Cognitive distortions are thoughts that are inaccurate, though they may sound rational; cognitive distortions can be looked at as thinking in an extreme manner. They are the brain’s way of rationalizing false beliefs and statements, in a way to convince the individual that the thought or feeling is true, though it is not. Moreover, these distortions tend to reinforce false, negative, and sometimes harmful emotions or thoughts. Although cognitive distortions may seem daunting, they can be reversed and fixed. The best way to do so is through therapy. During therapy, the individual will learn how to change the thinking. The goal is to help the individual identify the negative thoughts and challenge it with positive thoughts. Over time, the negative thoughts will be challenged multiple times, and will become replaced with positive and rational thoughts easier and automatically. Cognitive distortions are seen in many different ways. The most common cognitive distortions are:
- All-or-nothing thinking: this occurs when an individual sees him or her self as a complete failure if they do not achieve a task perfectly.

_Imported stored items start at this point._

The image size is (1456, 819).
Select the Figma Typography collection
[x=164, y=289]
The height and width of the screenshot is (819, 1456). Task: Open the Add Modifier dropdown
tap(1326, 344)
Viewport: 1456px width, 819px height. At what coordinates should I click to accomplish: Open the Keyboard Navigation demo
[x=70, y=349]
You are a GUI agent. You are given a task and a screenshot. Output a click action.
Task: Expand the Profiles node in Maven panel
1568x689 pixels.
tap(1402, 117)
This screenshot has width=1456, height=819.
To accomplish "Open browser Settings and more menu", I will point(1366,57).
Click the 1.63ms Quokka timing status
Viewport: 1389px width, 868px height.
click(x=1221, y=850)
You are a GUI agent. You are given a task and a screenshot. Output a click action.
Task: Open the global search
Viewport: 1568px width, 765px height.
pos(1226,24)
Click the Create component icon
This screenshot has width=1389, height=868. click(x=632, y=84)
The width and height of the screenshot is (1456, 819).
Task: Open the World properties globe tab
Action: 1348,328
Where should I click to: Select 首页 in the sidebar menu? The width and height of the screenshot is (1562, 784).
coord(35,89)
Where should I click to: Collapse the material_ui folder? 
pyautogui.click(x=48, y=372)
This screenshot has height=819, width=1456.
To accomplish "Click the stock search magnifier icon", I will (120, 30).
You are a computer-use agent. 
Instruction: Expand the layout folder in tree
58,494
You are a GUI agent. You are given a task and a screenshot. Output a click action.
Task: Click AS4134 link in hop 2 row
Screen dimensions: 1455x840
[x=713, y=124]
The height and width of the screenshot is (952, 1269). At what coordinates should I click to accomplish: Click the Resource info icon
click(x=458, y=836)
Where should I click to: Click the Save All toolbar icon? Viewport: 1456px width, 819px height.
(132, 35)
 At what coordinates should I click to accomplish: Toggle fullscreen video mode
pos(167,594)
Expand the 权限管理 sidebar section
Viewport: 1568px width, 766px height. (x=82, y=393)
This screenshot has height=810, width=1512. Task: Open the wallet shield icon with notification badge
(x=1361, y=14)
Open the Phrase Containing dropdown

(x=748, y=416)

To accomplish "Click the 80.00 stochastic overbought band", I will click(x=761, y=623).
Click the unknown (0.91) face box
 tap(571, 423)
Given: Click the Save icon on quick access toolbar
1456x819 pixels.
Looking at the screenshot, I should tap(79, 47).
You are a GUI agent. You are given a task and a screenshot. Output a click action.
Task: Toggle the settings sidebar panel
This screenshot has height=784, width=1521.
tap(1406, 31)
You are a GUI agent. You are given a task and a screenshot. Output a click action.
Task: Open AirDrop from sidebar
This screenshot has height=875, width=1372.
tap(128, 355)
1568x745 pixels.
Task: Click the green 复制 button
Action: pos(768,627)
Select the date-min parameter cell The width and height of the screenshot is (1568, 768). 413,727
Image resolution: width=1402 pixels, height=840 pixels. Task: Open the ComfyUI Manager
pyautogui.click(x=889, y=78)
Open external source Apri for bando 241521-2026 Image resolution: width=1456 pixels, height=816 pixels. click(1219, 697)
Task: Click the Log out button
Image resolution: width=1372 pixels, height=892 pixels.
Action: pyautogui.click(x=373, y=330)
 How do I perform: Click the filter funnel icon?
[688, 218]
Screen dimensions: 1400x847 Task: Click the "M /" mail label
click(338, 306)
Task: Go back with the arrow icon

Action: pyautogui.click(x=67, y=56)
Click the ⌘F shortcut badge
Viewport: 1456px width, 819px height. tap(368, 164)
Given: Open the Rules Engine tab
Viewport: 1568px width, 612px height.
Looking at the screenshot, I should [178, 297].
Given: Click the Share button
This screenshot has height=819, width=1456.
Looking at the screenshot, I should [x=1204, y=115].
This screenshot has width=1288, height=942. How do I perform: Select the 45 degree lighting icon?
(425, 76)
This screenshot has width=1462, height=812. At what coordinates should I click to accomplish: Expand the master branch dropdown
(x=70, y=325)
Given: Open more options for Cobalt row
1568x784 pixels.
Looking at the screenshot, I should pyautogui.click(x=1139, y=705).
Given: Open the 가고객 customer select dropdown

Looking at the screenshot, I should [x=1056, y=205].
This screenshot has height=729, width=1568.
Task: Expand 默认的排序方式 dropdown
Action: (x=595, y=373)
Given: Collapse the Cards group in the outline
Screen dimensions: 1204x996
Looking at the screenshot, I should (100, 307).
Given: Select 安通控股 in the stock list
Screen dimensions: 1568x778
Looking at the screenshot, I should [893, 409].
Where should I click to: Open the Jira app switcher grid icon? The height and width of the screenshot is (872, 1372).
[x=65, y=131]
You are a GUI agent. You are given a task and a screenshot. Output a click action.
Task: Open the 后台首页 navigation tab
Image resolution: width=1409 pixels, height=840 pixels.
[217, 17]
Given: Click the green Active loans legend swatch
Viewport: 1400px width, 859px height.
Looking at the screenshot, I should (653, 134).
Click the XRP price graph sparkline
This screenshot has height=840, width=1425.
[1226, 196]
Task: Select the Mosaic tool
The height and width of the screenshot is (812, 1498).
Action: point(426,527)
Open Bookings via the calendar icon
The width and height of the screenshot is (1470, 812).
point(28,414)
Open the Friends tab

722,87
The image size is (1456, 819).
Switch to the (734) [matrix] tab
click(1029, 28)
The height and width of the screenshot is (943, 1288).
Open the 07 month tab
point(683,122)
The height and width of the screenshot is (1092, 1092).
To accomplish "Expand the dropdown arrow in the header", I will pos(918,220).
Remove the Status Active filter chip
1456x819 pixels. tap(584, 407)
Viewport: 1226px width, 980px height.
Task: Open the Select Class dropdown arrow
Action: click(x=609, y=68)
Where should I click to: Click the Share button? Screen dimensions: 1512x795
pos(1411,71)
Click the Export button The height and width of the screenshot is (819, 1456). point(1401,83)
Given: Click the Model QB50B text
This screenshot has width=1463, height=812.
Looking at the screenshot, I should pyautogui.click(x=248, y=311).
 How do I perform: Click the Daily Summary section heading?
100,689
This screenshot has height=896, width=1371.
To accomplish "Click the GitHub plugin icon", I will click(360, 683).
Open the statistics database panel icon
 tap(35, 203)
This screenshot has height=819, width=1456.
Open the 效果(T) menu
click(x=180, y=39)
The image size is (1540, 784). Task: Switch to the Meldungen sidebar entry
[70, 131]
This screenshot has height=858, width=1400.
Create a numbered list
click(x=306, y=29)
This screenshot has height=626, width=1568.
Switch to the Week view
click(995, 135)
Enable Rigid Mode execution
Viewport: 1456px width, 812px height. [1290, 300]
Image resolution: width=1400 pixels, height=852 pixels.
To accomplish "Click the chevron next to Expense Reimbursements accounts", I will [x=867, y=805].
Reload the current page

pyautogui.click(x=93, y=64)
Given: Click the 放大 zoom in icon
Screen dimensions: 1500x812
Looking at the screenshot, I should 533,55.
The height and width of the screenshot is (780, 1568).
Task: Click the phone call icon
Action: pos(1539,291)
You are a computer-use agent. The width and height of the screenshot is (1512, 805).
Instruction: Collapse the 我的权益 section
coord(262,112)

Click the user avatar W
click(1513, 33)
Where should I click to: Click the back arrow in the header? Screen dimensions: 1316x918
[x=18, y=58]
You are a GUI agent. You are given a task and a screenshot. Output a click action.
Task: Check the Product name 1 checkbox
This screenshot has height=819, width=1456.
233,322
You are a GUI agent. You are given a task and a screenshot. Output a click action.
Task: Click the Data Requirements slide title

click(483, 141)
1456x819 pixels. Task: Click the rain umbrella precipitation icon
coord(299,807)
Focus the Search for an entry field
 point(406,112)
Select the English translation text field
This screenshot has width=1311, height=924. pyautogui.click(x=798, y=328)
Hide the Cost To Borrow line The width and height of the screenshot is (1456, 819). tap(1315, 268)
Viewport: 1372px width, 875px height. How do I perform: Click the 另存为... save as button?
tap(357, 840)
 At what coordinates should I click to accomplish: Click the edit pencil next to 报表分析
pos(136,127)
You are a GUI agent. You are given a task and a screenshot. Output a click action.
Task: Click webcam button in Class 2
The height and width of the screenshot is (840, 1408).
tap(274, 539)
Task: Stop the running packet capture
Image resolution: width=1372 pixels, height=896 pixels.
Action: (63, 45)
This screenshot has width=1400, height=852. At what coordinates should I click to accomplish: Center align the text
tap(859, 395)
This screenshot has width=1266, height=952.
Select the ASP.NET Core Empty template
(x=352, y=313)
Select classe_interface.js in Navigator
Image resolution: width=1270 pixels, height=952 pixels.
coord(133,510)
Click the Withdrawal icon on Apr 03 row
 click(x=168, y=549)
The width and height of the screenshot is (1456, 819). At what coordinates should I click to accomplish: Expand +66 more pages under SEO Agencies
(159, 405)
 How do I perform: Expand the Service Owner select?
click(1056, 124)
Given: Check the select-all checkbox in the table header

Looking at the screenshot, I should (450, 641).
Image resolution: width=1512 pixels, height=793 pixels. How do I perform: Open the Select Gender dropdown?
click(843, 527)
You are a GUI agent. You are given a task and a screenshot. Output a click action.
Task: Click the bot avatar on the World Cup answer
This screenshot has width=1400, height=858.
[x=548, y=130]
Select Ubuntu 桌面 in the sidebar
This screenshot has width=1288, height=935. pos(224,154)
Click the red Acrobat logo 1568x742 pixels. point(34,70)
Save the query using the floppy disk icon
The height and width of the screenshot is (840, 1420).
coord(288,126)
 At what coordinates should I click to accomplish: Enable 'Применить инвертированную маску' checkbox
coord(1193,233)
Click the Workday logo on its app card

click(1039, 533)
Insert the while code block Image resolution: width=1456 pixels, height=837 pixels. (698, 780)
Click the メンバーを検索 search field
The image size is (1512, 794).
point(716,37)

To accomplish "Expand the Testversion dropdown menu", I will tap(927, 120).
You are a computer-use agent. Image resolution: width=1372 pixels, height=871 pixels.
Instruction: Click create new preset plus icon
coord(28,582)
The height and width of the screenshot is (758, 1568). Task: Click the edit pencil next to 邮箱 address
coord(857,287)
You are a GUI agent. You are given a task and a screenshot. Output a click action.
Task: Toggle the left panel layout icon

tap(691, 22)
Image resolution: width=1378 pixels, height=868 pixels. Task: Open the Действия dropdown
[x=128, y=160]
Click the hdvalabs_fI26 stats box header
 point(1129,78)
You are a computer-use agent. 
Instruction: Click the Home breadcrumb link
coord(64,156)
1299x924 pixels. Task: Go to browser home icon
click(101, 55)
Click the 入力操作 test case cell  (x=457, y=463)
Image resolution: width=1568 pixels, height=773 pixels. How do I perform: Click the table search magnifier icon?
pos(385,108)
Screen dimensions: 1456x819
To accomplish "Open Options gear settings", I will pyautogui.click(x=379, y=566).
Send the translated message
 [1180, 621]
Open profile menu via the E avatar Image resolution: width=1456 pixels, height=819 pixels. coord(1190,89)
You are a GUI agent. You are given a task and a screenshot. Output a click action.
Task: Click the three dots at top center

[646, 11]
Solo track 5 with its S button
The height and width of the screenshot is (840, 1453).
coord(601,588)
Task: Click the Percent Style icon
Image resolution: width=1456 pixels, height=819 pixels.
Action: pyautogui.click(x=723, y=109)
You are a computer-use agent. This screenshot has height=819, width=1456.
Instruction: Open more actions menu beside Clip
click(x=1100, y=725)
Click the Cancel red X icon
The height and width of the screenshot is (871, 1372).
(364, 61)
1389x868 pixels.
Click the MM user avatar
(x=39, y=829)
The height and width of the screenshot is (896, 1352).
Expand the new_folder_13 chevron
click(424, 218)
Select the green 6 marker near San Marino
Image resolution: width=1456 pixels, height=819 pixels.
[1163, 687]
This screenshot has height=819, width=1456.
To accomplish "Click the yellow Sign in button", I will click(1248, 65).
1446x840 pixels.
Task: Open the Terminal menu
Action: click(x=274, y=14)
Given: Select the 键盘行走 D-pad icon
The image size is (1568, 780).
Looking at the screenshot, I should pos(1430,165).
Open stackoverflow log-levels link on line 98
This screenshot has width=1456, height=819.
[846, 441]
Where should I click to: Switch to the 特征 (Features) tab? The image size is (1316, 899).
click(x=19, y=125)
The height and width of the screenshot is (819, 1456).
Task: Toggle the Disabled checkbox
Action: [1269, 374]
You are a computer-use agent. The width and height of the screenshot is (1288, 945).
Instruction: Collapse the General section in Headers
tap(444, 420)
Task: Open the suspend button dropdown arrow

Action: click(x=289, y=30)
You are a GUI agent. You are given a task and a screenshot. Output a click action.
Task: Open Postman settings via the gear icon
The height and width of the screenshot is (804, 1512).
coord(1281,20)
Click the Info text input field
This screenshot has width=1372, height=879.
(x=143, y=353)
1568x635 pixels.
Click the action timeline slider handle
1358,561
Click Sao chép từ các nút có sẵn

- Overgeneralization: This distortion is seen when an individual sees one negative event as a constant pattern of defeat.
- Mental Filter: This can be seen when an individual dwells on one negative detail so much that they only see the negative.
- Disqualifying the Positive: The individual refuses to accept positive experiences, and disqualifies their importance; the experience is often met with an excuse as to why it does not count. Everyday thoughts and experiences are constantly met with negative thoughts and beliefs.
- Jumping to Conclusions: This thinking occurs when an individual assumes a negative outcome, though there are no facts to support them.
- Mind Reading: Mind reading is also part of jumping to conclusions. This occurs when one assumes than an individual will react badly, although the individual has no reason to truly believe this.
- The Fortune Teller Error: Another level to jumping to conclusions. This occurs when an individual assumes things will turn out negatively, and refuses to believe otherwise. The individual feels like this belief is a fact, despite the lack of facts to support it.
- Magnification or minimization: This thinking may also be known as the binocular trick, and occurs when an individual exaggerates the importance of an experience, or he or she shrinks an experience so much that it appears tiny.
- Emotional Reasoning: The individual is convinced that their negative emotions reflect reality.
- Should Statements: The individual consistently uses should and should not’s to encourage them to perform tasks, almost like being punished. These thoughts often lend way to guilt, and when directed towards other people the resulting feelings are anger, resentment, and frustration.
- Labeling and mislabeling: These thoughts are extreme levels of overgeneralization. When an individual labels him/herself negatively, rather than describing their behavior, they are labeling. Further, when one begins to describe an event with very emotional or loaded language, they are mislabeling a situation.
- Personalization: This cognitive distortion occurs when an individual sees themselves as the root problem of an event, although they were not responsible.Burns, D. (1989). The Feeling Good Handbook. New York: William Morrow.